§ **What you should do**: Reproduce the lines from the one with "Screen dimensions: 2046x938" up to and including the one with "click(204, 237)", requests included. Multiply every coordinate in the answers by 1.2, round each result to a whole number with halves rounded up, and omit the pictures.

§ **Supplied material**:
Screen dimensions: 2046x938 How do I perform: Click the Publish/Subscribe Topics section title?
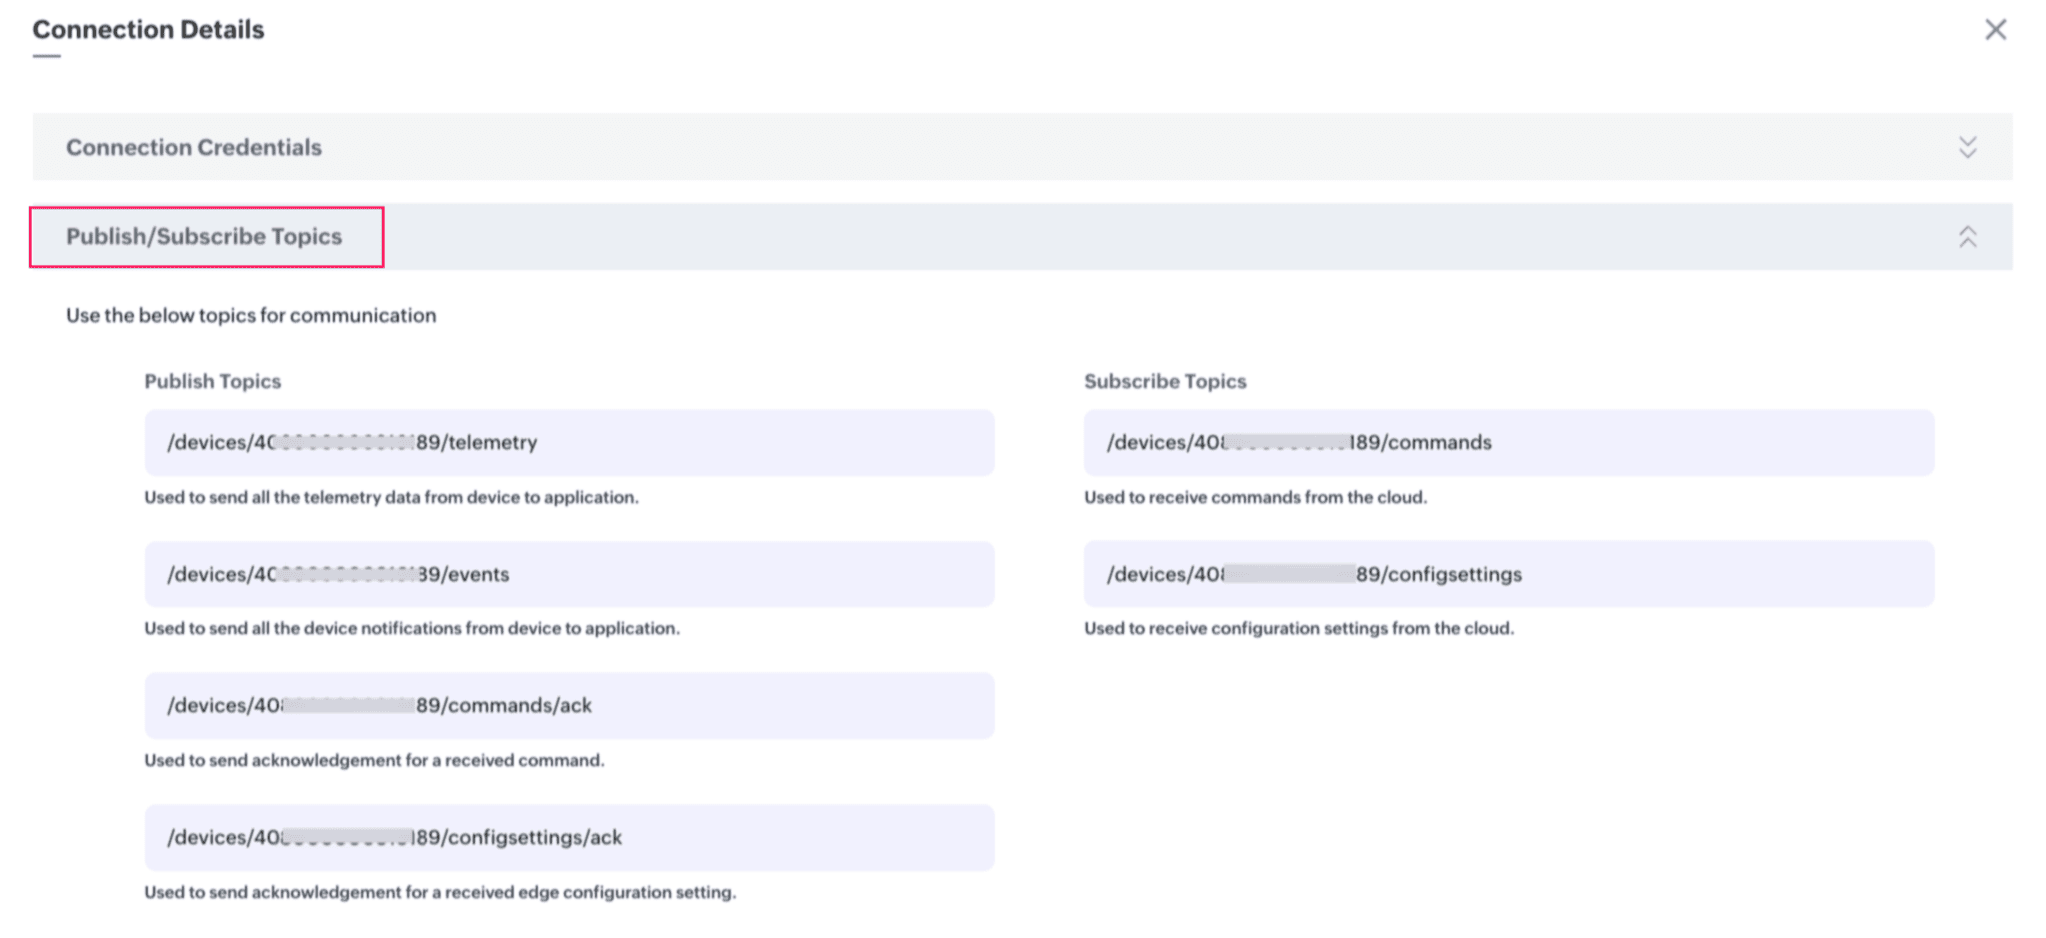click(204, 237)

---

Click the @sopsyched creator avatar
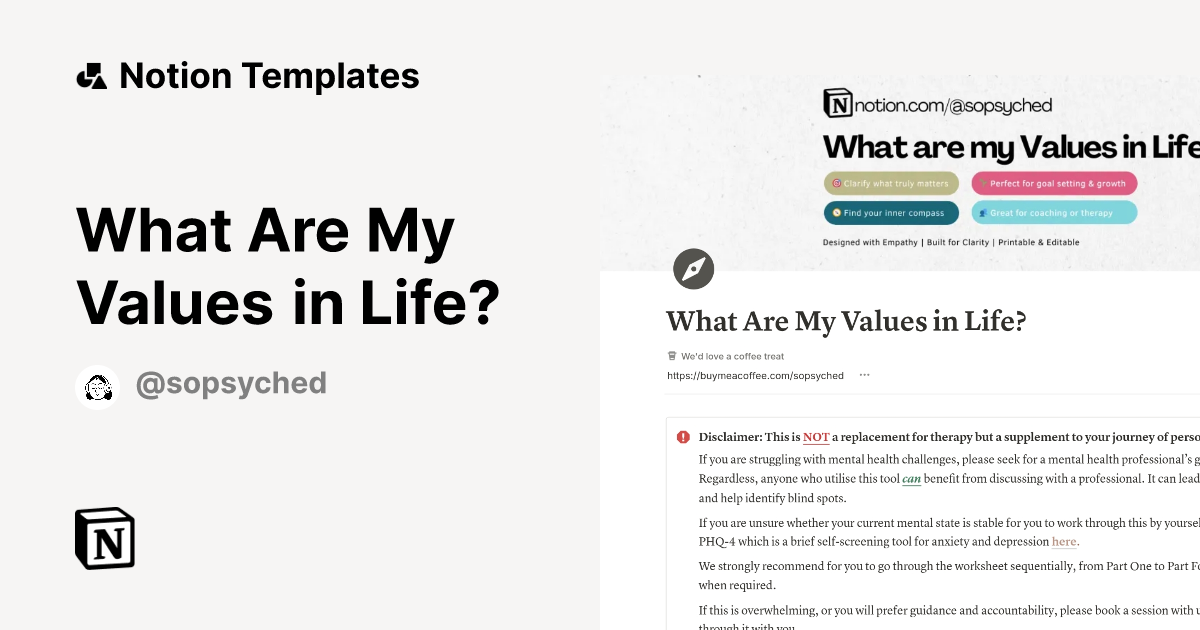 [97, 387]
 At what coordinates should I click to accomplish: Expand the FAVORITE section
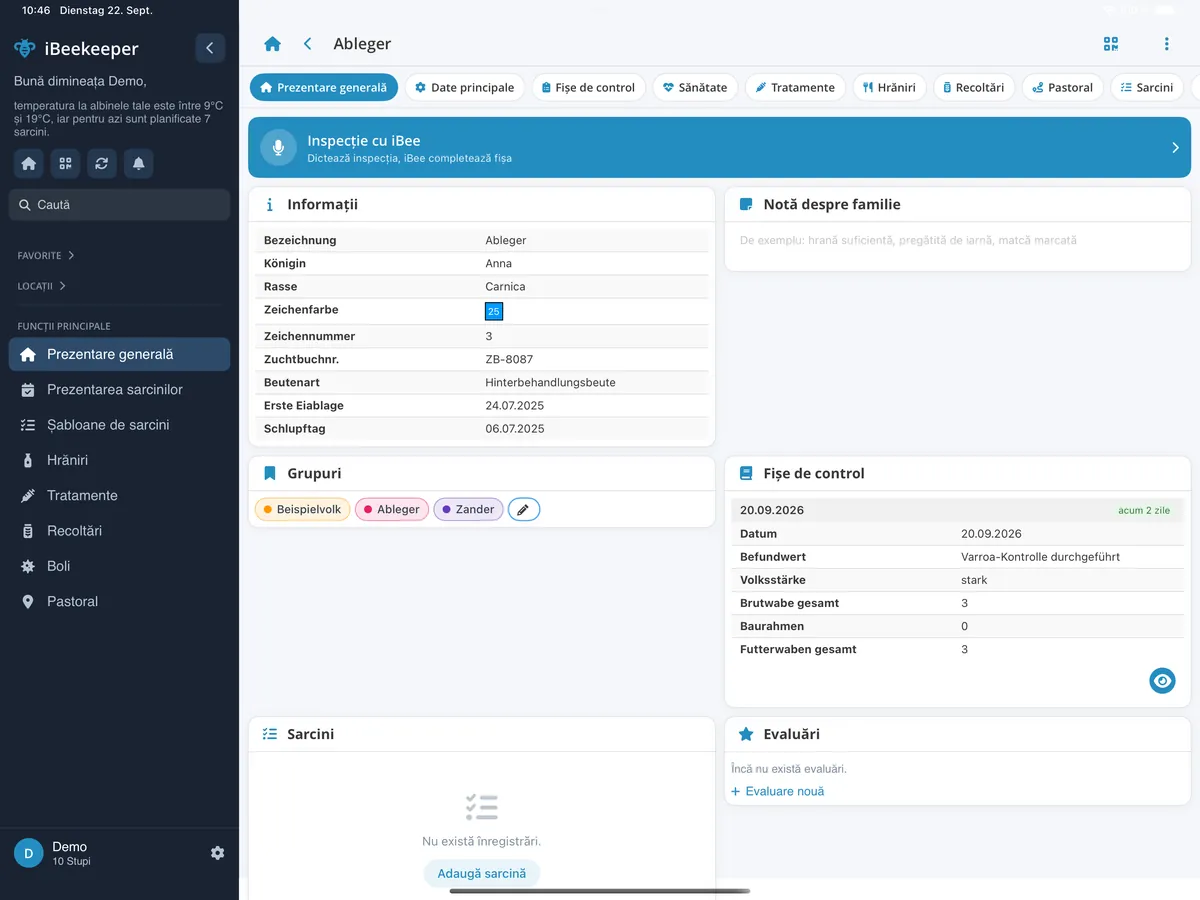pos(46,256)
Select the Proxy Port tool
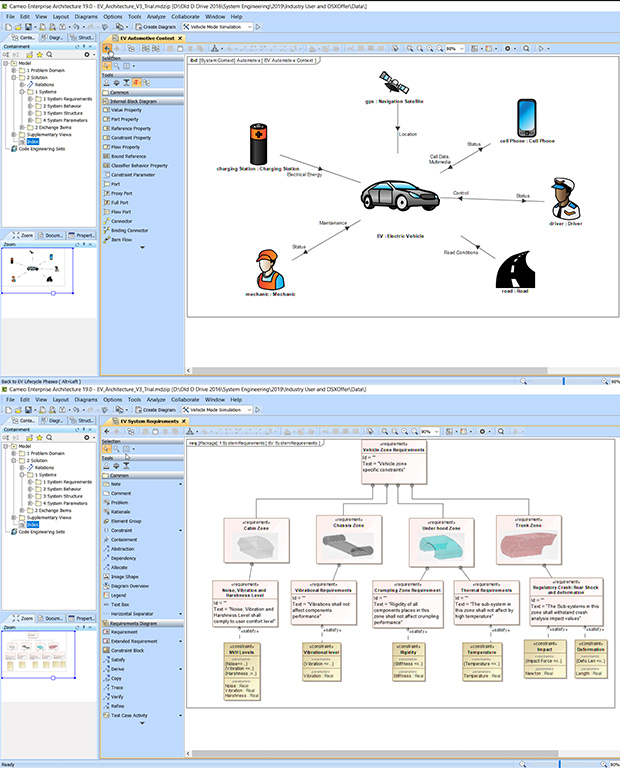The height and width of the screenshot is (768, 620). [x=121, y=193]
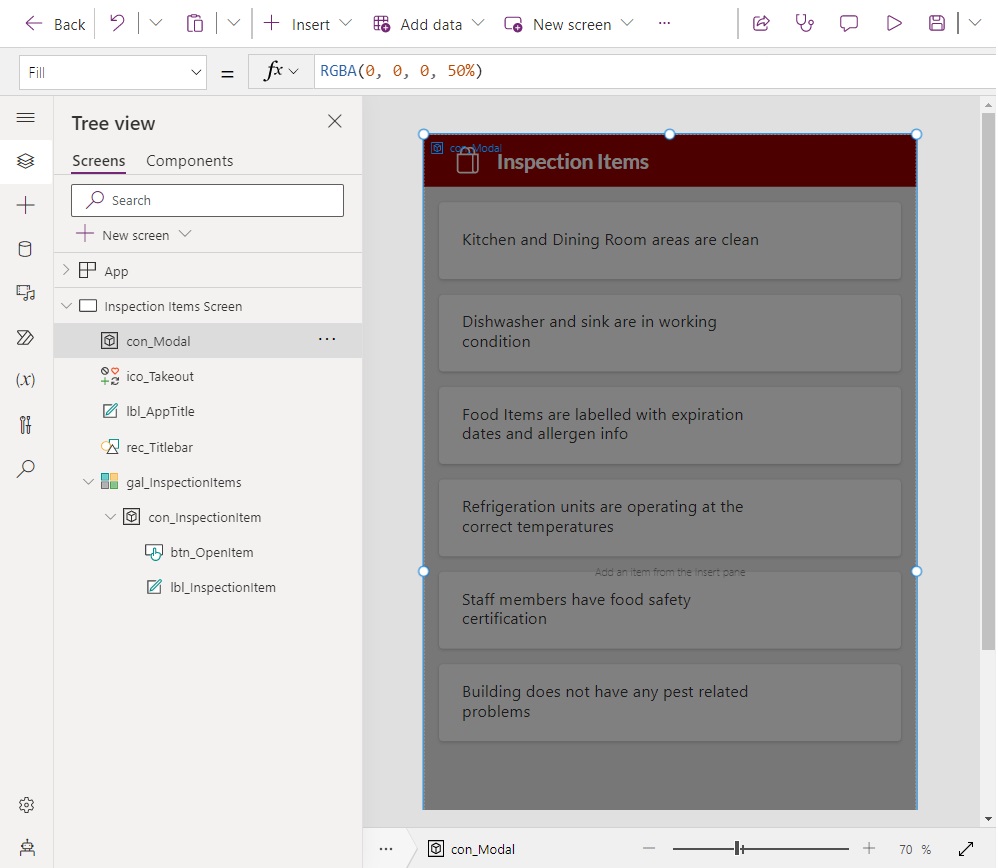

§ **Full output**:
Screen dimensions: 2046x938 How do I perform: Click the Publish/Subscribe Topics section title?
click(245, 284)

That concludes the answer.